Pazartesi, Nisan 30, 2007

ifadesiz



aslında kendimi iyi hissetmediğim zamanlarda yazmayı pek tercih etmem.sadece dibe vurduğumu düşünmek bana yazı yazmam için bir sebep gibi görünür.

boş zamanı olmayan insan oturup tatilde ne yapacağını düşünür.ama tatil için fazla bir seçeneğim olmadığı için betonarme denize bakmak bana tatilmiş gibi gelmiyor.ya da soğuk sularda dalgalarla boğuşmak,yosunların arasından temiz bir sulak alan bulmaya çalışmak pek de eğlenceli değil.özellikle de insanlardan hakikatten uzak ve yalnız geçirmek koca bir ayı.

neyse,sosyalleşeye ihtiyacım olduğu yalanını hiçbir tanıdığım yutmayacak,ben de içimdeki yalnızlığı bahane edip tekrar kabuğuma çekileceğim.ilgiye muhtaç ruhumu gerçek anlamda tatmin edebilecek bir şahıs ararken etrafımda ve bu sırada kimseye çaktırmazken sahte yüzümün arkasındaki ağlamaklı ifadeyi...aslında böyle yaparak (hani söylendi de bu cümle ama) kendimden soğuttuğumu hissediyorum.yürürken yan gözle dikizlediğim güzel kızlar,havalı kızlar,vesaire insanların hepsi bana niye tiksinir gibi bakıyor diye sorduğumda,maskemin düştüğü kaygısı doğuyor içime.neler diyorum ben.allahım bu ne özgüven eksikliği..kendimden utanıyorum.
tamam.sakinim.neler yapıyorum ben?üretiyorum,insanlarla iletişim kurabiliyorum(?),gülüyor eğleniyorum(?)...olmuyor.eksik bişeyler var.zaten o yüzden yazamıyorum.

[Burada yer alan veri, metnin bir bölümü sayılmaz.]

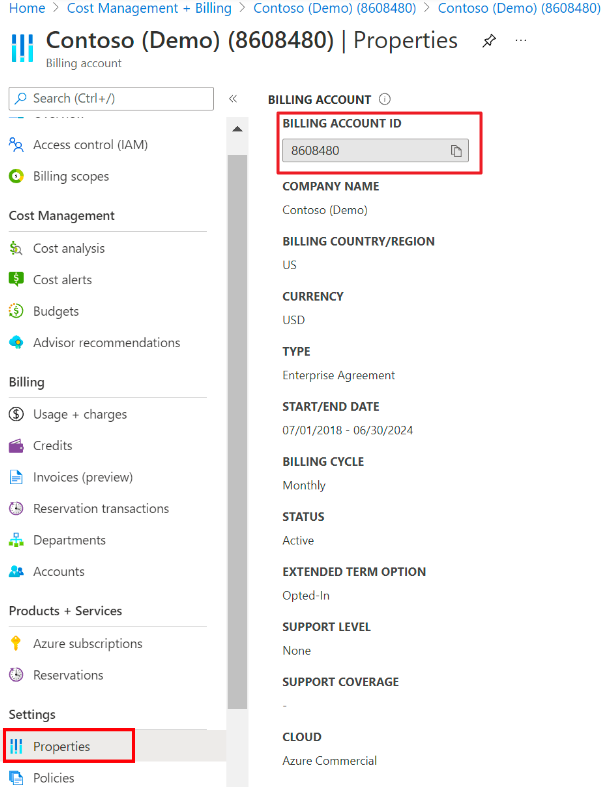Open the more options ellipsis menu
Image resolution: width=609 pixels, height=787 pixels.
(x=520, y=41)
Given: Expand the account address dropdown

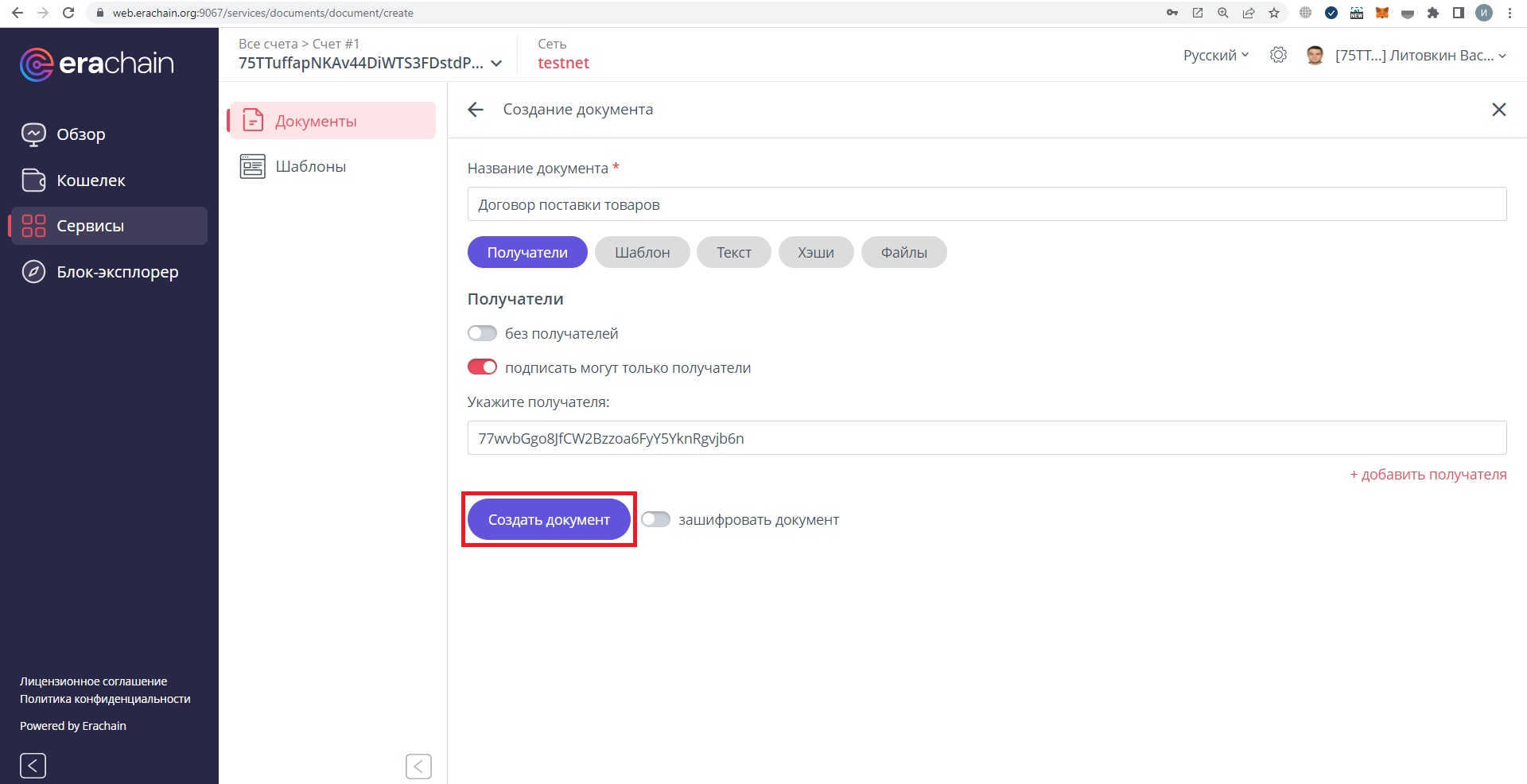Looking at the screenshot, I should (x=496, y=64).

bu yaz da aynı tatil beldesinde sıkıcı bir ay geçirmek istemiyorum.her sene "bu sene tatilin tadını çıkaracağım" desem de kendimi 3 ailenin aynı anda bulunduğu bir evi temizlerken yakalıyorum.güya tatil.manzarası,denizi,sessizliği bile yetmiyor.iş yapmasam,kimseyle konuşmasam,güneşin altında cayır cayır yanmak zorunda olmasam,kız gibi giyinmesem,boş boş televizyona bakabilsem...keşke.

2 yorum:

Elsa dedi ki...

tatil planlarınıza bi ayvalık, bir radar live istanbul, bir de olimpos ilave etmek istiyorum efem. sıkılmadan da yazınız, yazarak üretiniz lütfen.

tuhaffiye dedi ki...

burası bana altınoluğu anımsattı.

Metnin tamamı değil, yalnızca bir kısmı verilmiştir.